2. Project Management: Use internal and external Project Management to add weight and organization to the effort. Look for a vendor who will partner with your project managers to set the project in a clear framework for discovery, implementation, training, deployment, and maintenance. A clear Communication Plan and internal marketing materials can greatly help with conveying new concepts to the organization, and making everyone comfortable with the change. Project Management is vital to ensure appropriate milestones are tracked, that QA and UAT are to standards, as well as structuring for audit, disaster recovery, and succession planning.
3. Use skilled practitioners: Make sure that the people who execute your project appreciate the organizational change that is happening, and that this colors each step of their activity. Ensure that these people truly understand the technology that they will implement in depth; are they aware of application interactions, dependencies, necessary workarounds, architectures to provide best solutions?
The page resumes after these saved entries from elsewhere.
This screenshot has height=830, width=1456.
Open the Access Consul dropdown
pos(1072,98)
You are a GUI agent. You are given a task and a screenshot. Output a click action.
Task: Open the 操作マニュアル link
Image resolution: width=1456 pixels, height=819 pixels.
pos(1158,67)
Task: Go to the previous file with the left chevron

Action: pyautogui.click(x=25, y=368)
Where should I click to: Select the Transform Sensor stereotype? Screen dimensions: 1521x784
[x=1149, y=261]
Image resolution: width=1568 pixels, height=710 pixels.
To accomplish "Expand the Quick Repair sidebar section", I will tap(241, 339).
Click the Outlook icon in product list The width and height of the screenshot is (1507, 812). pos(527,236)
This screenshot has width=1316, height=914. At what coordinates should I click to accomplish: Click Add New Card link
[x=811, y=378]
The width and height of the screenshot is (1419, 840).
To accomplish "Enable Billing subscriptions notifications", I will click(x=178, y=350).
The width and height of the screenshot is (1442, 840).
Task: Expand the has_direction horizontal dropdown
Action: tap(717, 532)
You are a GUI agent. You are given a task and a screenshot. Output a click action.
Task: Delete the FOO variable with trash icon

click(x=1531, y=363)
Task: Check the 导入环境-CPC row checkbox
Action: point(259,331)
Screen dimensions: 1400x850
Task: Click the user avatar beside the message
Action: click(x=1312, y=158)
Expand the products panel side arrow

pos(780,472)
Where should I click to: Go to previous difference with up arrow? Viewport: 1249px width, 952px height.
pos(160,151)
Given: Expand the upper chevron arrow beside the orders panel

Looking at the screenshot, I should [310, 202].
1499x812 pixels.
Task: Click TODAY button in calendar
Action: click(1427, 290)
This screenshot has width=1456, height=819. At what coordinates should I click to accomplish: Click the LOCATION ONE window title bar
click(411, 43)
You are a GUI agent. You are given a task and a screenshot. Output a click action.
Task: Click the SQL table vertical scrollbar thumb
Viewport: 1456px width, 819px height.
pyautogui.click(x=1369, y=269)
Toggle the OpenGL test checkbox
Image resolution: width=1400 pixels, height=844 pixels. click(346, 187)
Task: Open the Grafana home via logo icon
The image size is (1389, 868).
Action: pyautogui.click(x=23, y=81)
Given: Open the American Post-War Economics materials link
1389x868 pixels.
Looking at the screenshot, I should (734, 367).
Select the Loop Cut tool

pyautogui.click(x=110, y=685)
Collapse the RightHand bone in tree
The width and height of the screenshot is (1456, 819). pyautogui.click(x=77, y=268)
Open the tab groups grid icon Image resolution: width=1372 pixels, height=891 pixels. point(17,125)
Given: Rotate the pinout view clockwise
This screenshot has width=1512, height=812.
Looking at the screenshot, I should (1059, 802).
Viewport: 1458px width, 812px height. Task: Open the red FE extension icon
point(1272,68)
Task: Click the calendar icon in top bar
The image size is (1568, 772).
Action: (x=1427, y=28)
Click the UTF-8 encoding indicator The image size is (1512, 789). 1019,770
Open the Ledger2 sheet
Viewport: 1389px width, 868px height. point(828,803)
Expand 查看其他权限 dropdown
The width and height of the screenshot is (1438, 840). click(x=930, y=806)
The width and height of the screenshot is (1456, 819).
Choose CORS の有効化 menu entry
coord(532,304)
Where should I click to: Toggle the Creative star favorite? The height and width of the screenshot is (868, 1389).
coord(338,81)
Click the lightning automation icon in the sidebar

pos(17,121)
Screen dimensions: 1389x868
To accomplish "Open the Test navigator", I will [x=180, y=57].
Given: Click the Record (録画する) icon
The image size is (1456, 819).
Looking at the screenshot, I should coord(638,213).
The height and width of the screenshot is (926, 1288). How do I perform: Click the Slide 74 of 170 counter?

Ask these people (not their sales reps) what they have seen and experienced in rolling out similar projects; what is their viewpoint, their philosophy, their primary focus. Ensure that they will deliver a solution that your users will love. Look for consistency as they work with project management to:
- Take requirements
- Advise on solutions, taxonomies, frameworks, service portfolio, cmdb structure, etc
- Develop and implement new processes
- Implement technical solutions on an ITSM platform
- Document and ensure maintainability
5. Correct Process execution: After rollout, it is very important to ensure that the new processes are correctly performed by end users. These processes, in concert with their automation in an ITSM tool, are the entities that will drive IT improvement. That improvement realizes the initial goals of the effort, and reinforces the value of the initiative. For example, the correct usage of interactions between Incident, Problem and Change can greatly reduce the number of failed changes and unscheduled work. These improvements come from both the process and its usage by end users. Coaching and regular process review meetings help to ensure compliance.
6. Celebrate Success: Stay upbeat, make it fun, have events to celebrate! And keep doing this periodically to keep the focus on your new (great) ITSM system.